Le démon par Thérèse d'Avila
Extrait du
livre La vie de Thérèse d’Avila ch. 25
(…)
Autres signes de l'action du démon. Tous les biens semblent se cacher et s'enfuir de l'âme; le dégoût et le trouble s'emparent d'elle; aucun bon effet n'est produit. L'ennemi semble inspirer des désirs, mais ils sont sans vigueur; l'humilité qu'il laisse est fausse, inquiète et sans douceur. Tout cela, je crois, sera compris d'une âme qui aura éprouvé les effets du bon esprit. Néanmoins, le démon peut en cette matière nous tendre bien des pièges. Aussi, il n'y a pas sur ce point de faveur si assurée, qu'il ne soit plus sûr encore de craindre, de nous tenir sur nos gardes, et d'avoir un maître éclairé auquel notre âme soit entièrement ouverte. Avec de telles précautions, il ne peut nous arriver aucun mal.

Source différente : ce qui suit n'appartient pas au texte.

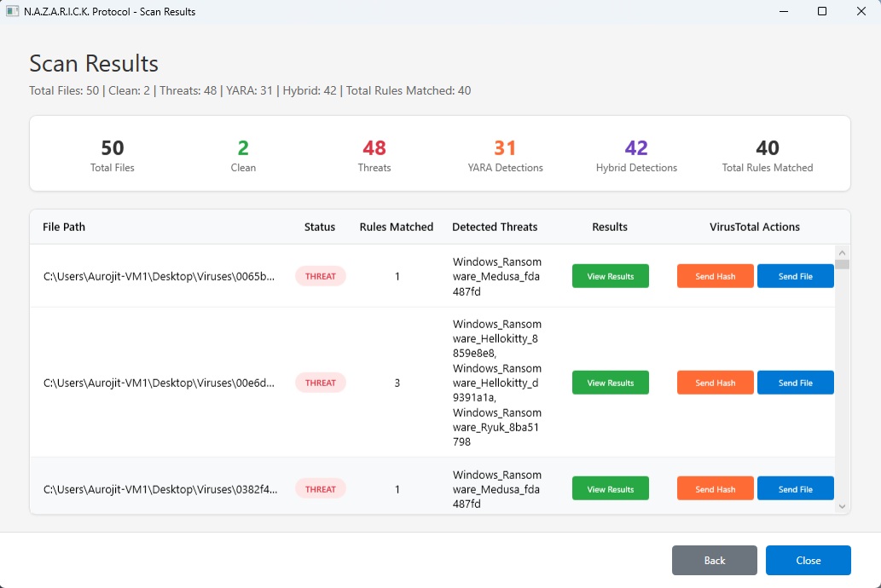Go Back using the gray Back button
The image size is (881, 588).
714,560
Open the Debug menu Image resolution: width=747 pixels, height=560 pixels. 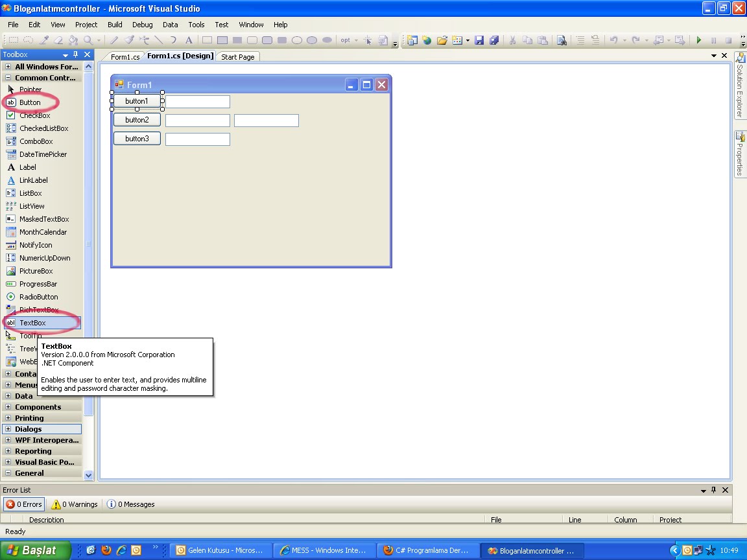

Autres signes de l'action du démon. Tous les biens semblent se cacher et s'enfuir de l'âme; le dégoût et le trouble s'emparent d'elle; aucun bon effet n'est produit. L'ennemi semble inspirer des désirs, mais ils sont sans vigueur; l'humilité qu'il laisse est fausse, inquiète et sans douceur. Tout cela, je crois, sera compris d'une âme qui aura éprouvé les effets du bon esprit. Néanmoins, le démon peut en cette matière nous tendre bien des pièges. Aussi, il n'y a pas sur ce point de faveur si assurée, qu'il ne soit plus sûr encore de craindre, de nous tenir sur nos gardes, et d'avoir un maître éclairé auquel notre âme soit entièrement ouverte. Avec de telles précautions, il ne peut nous arriver aucun mal.
Quant à moi, j'ai eu beaucoup à souffrir des craintes excessives de
certaines personnes, surtout dans la circonstance que je vais rapporter.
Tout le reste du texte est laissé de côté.